→ **Exercise**:
In the entries below, find the line containing "Screen dimensions: 1024x576" and the line containing "You are a GUI". Copy those two lines and everything between them exactly, without the pictures.

→ **Data provided**:
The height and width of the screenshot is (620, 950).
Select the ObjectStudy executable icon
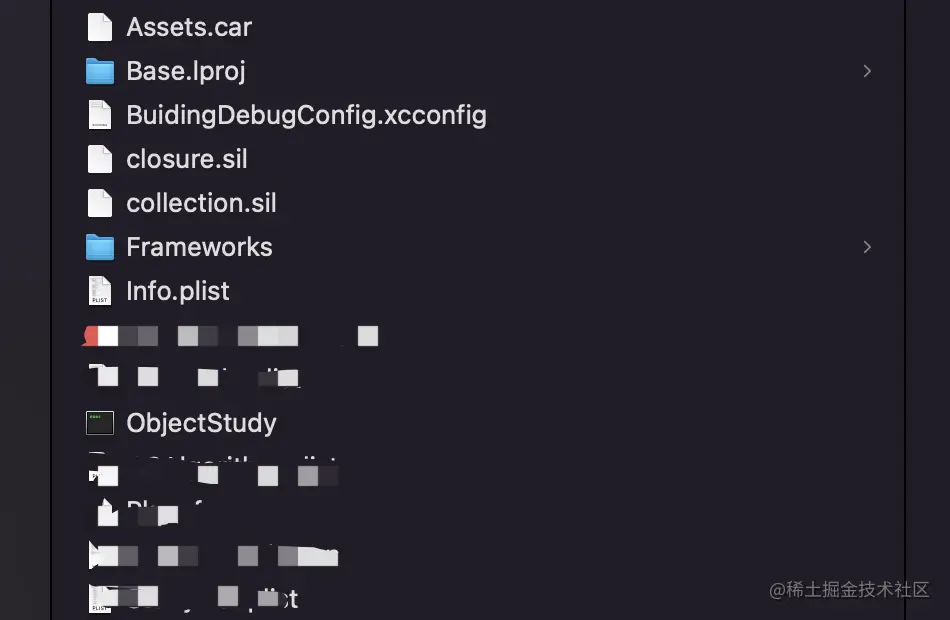tap(99, 423)
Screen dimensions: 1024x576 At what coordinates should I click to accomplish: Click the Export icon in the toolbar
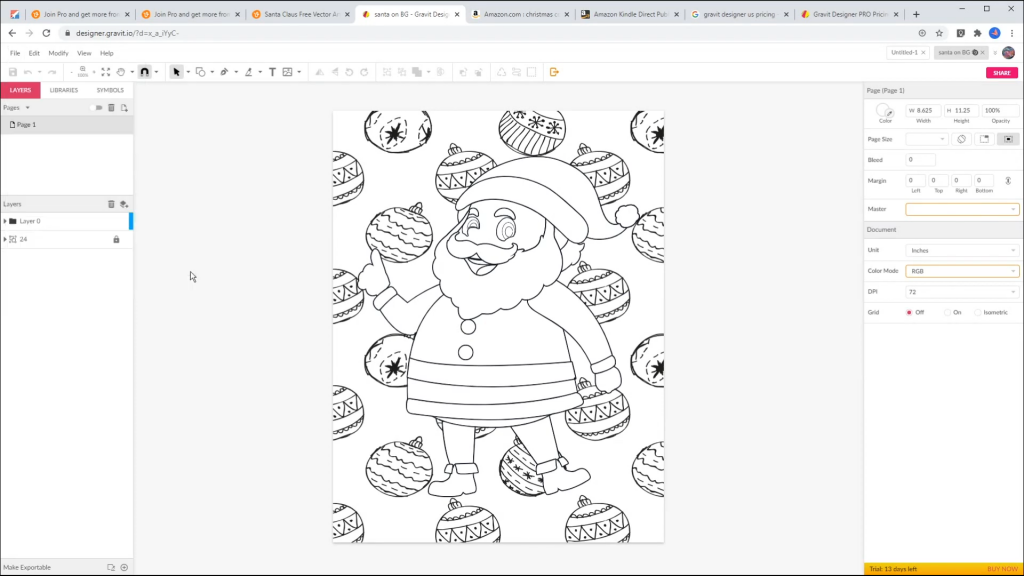554,72
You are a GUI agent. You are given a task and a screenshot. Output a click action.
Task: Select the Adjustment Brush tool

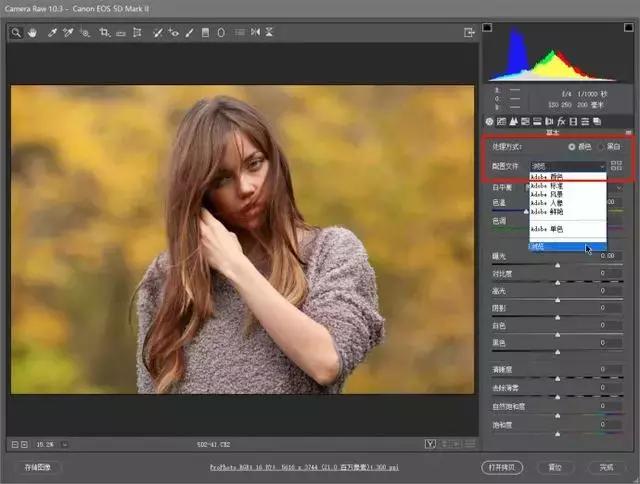[x=189, y=33]
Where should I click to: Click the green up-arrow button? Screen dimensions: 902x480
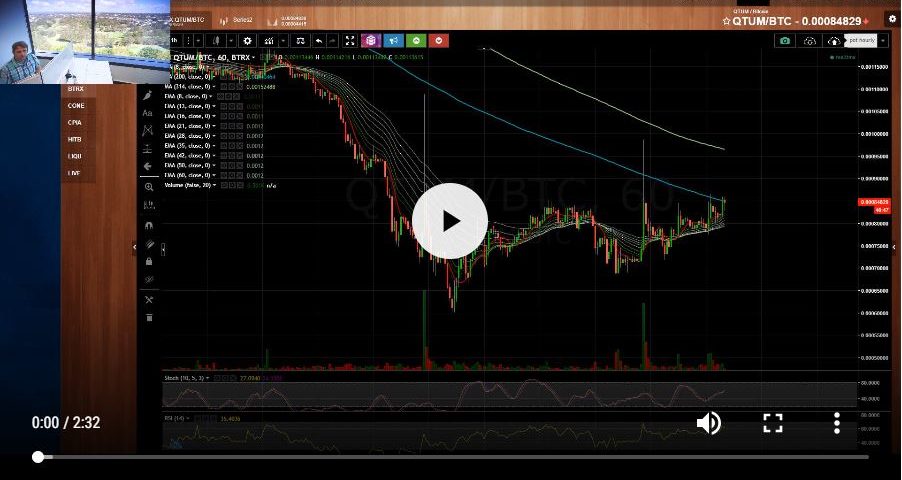point(416,41)
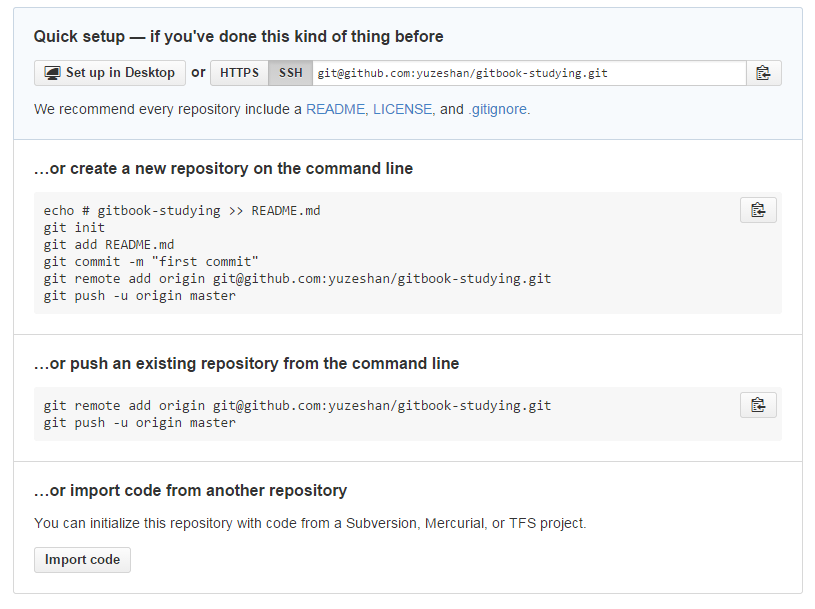815x609 pixels.
Task: Open the README link
Action: coord(335,109)

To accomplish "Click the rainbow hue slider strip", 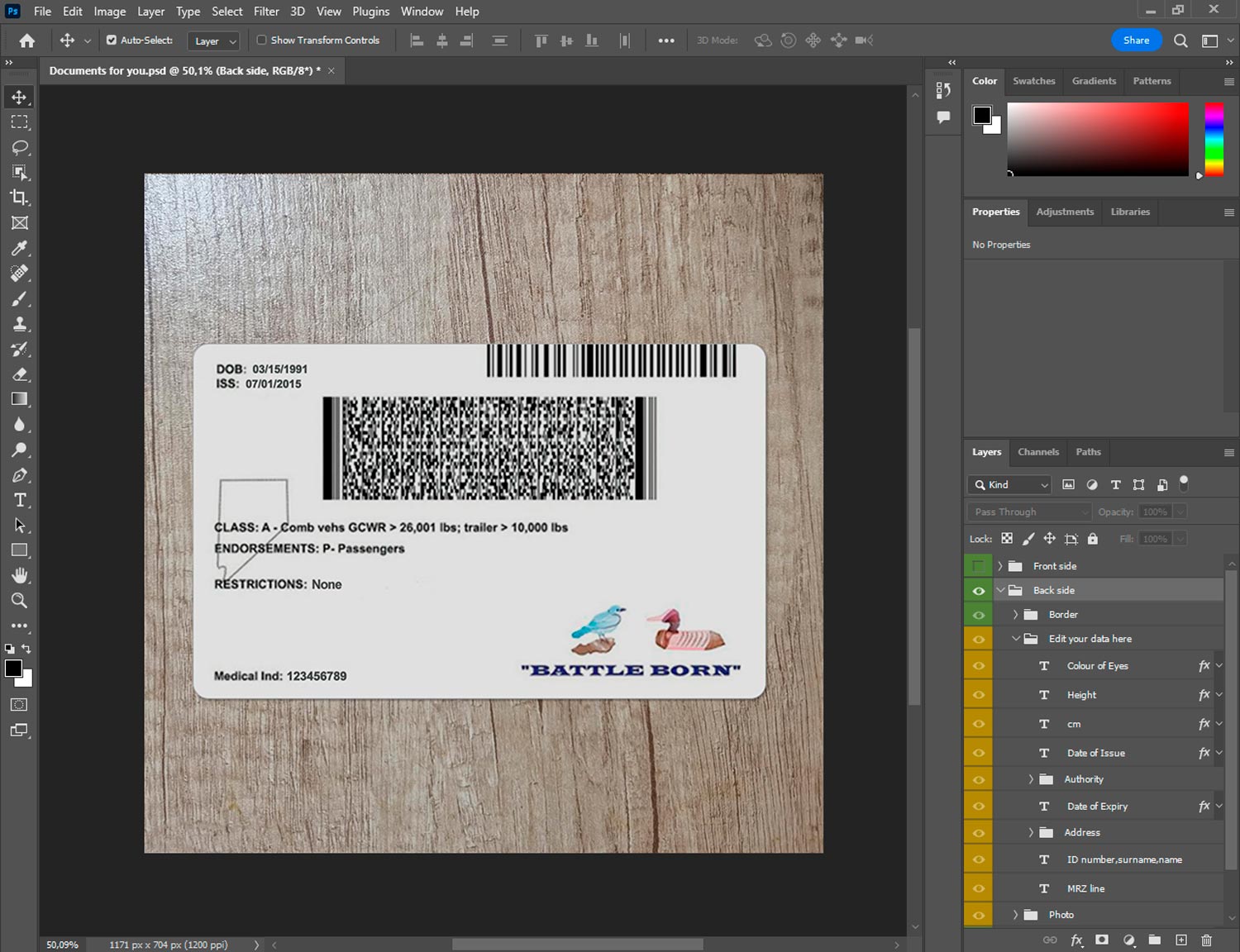I will click(1214, 139).
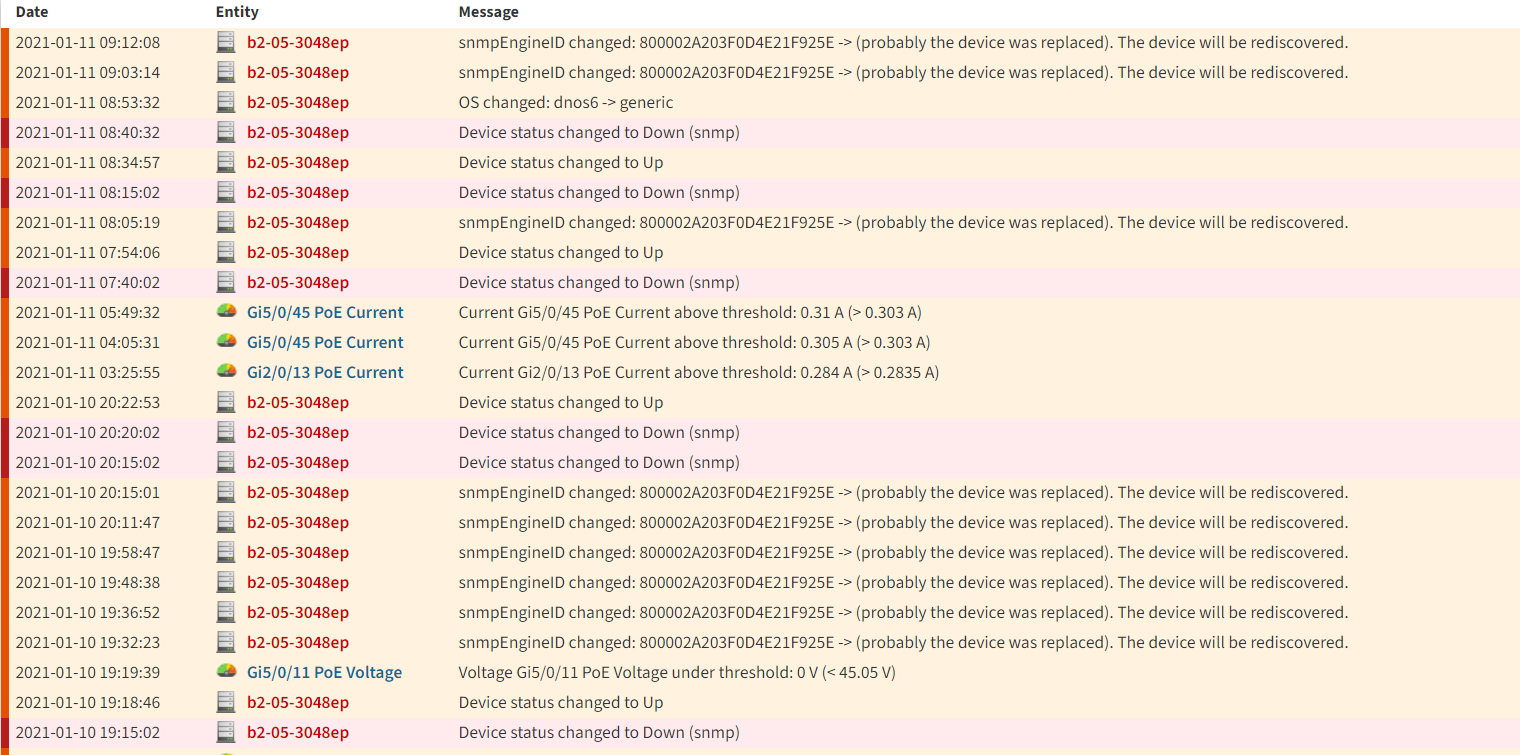Click the Date column header
The width and height of the screenshot is (1520, 755).
[32, 12]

→ **Task output**:
Screen dimensions: 1024x576 At what coordinates should I click to accomplish: Click the Export icon in the toolbar
554,72
You are a GUI agent. You are given a task and a screenshot. Output a click action.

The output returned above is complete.